▸ **Work instructions**: From the listing below, pull out every line containing the word "screenshot", treating uppercase and lowercase as different. Reproduce each matching line unchanged.

▸ **Material shown**:

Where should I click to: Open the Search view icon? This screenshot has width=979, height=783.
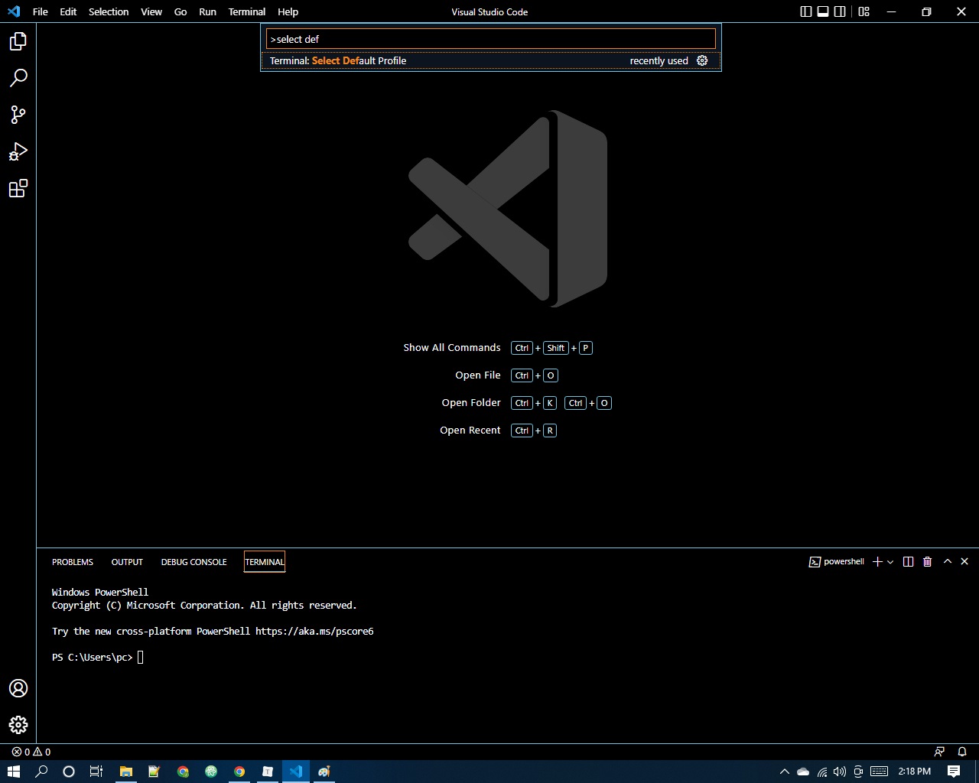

* * *

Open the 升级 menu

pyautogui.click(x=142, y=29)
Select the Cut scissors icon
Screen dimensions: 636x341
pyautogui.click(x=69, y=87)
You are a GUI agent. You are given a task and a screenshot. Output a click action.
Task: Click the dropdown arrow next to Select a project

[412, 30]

▸ **Completed exercise**:
Where should I click to: Open the Search view icon? This screenshot has width=979, height=783.
You are a GUI agent. You are given a task and a screenshot. Output a click action.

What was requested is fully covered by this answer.